I'm trying to use printf to print an item in a vector<string>. What do I use?
I assumed it'd be along the lines of printf("%s \n", vector[0]); but this causes it to crash. printf("%s \n", &vector[0]); prints among other gibberish, love hearts which while heart warming isn't all that useful.
%s wants a C-string (char*). You can use the .c_str() method of strings to get a c-string out of it. However, why exactly do you need to use printf() when you can just use cout? You are already using C++.
To answer your qestuion it's a point of curiosity as well as it looking more compact/neater.
For example:
cout << "Incorrect number of parameters for clause \"" + vectorToCheck[0].substr(0, vectorToCheck[0].find_first_of(",")) +"\" on line: " + lineToCheck.substr(0, lineToCheck.find_first_of(",")) << endl;
to me seems less readable than:
printf("Incorrect number of parameters for clause \"%s\" on line: %s.", vectorToCheck[0].substr(0, vectorToCheck[0].find_first_of(",")), lineToCheck.substr(0, lineToCheck.find_first_of(",")) );
It crashes if you do anything wrong instead of giving compile errors.
It can be used easily wrong and hence is the source for a lot of printf-exploits (Exploits are bugs that can be used to break into computer systems).
It increases code bloat.

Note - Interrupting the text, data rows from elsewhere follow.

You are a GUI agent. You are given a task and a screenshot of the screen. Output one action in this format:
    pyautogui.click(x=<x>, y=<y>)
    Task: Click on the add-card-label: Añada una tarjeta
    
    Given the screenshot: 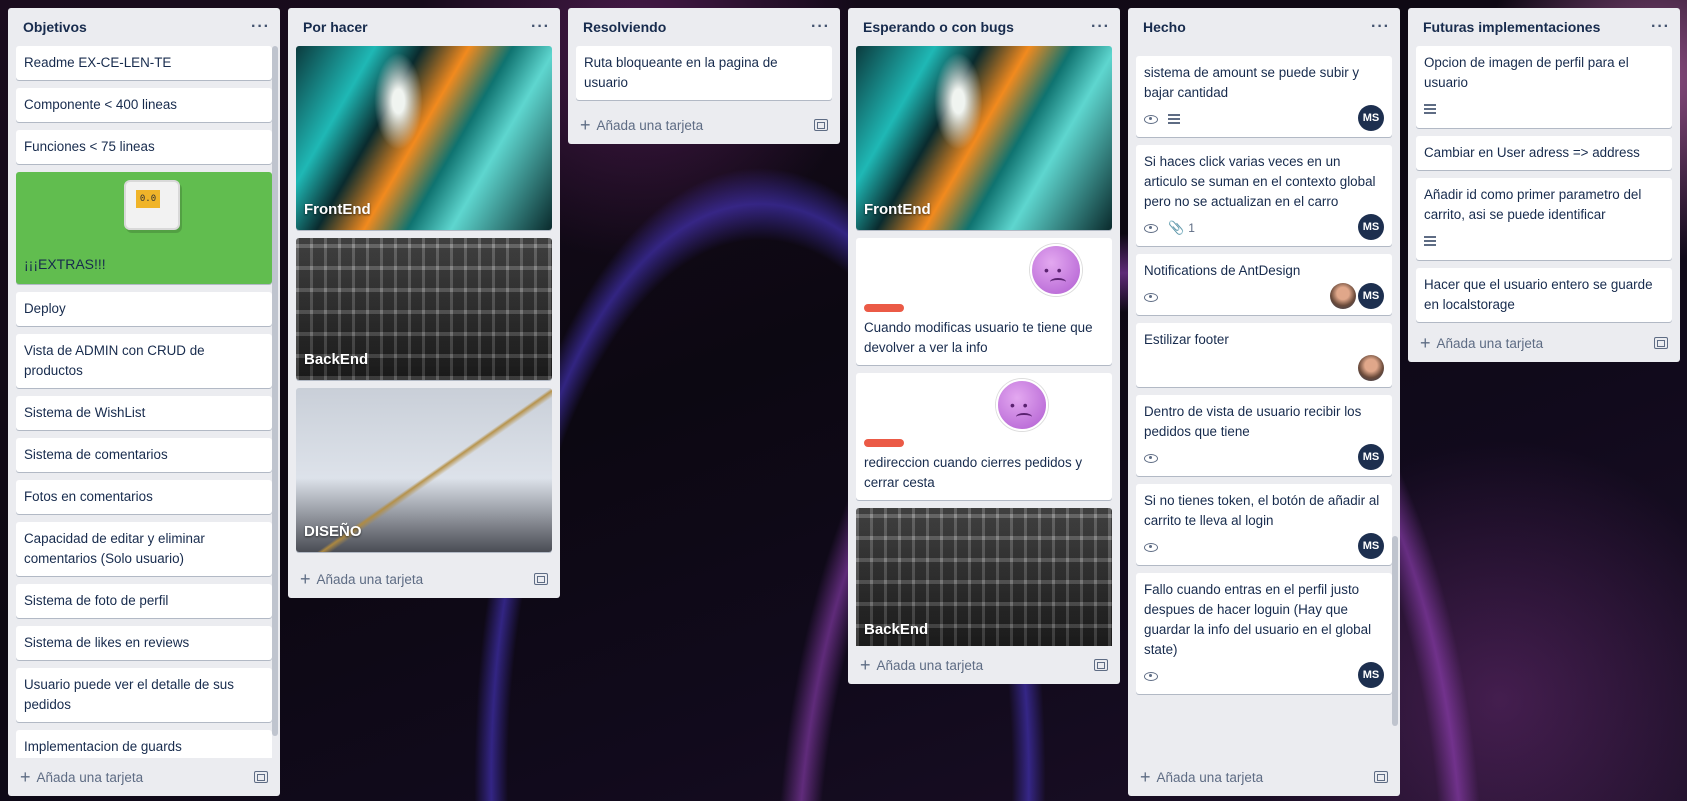 What is the action you would take?
    pyautogui.click(x=1490, y=343)
    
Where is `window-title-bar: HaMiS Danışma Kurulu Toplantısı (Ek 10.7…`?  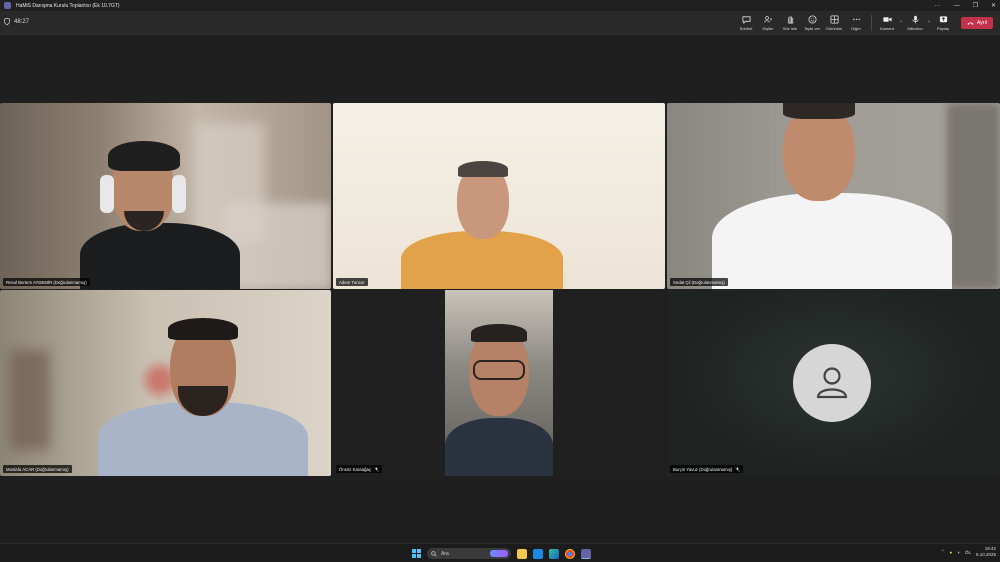 window-title-bar: HaMiS Danışma Kurulu Toplantısı (Ek 10.7… is located at coordinates (500, 6).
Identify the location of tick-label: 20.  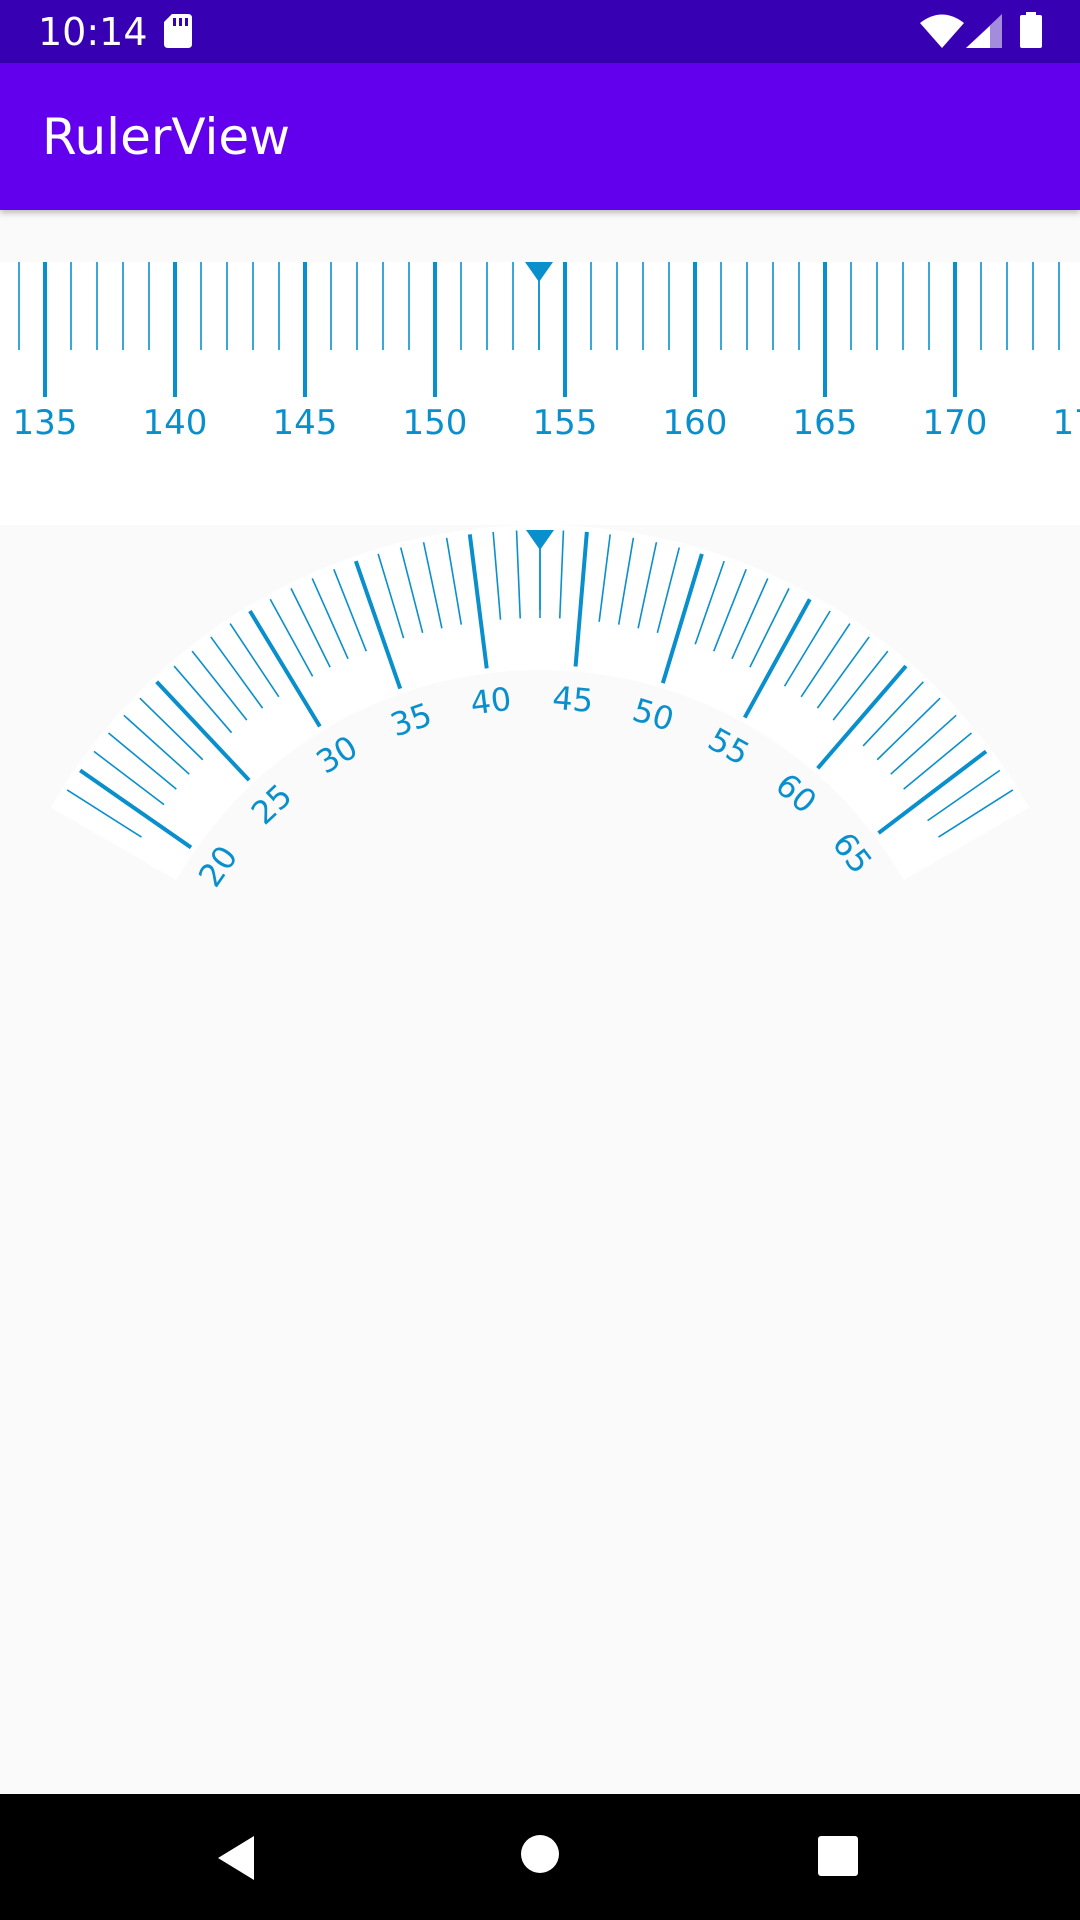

Also, even one printf in your code make you link against a lot of code, as the compiler can't know which part of the big printf-implementation you are using. (This is not really interesting for C++. iostream is not that small either. Even if you only link against what you use, often it tend to be larger than the whole C-printf implementation in the end. But even in C, a lot of people shun "printf").
cout << "#STAT reports the wrong amount of source lines, there are actually: " + noOfSourceLines << endl;
With noOfSourceLines being an integer and it prints:
"reports the wrong amount of source lines, there are actually: "
Hence changing it to...
stringstream ss;
ss.str("");
ss << noOfSourceLines;
cout << "#STAT reports the wrong amount of source lines, there are actually: " + ss.str() << endl;
EDIT: The ss.str("") may appear superfluous here but it's to clear it - ss is defined elsewhere and used multiple times in the actual code.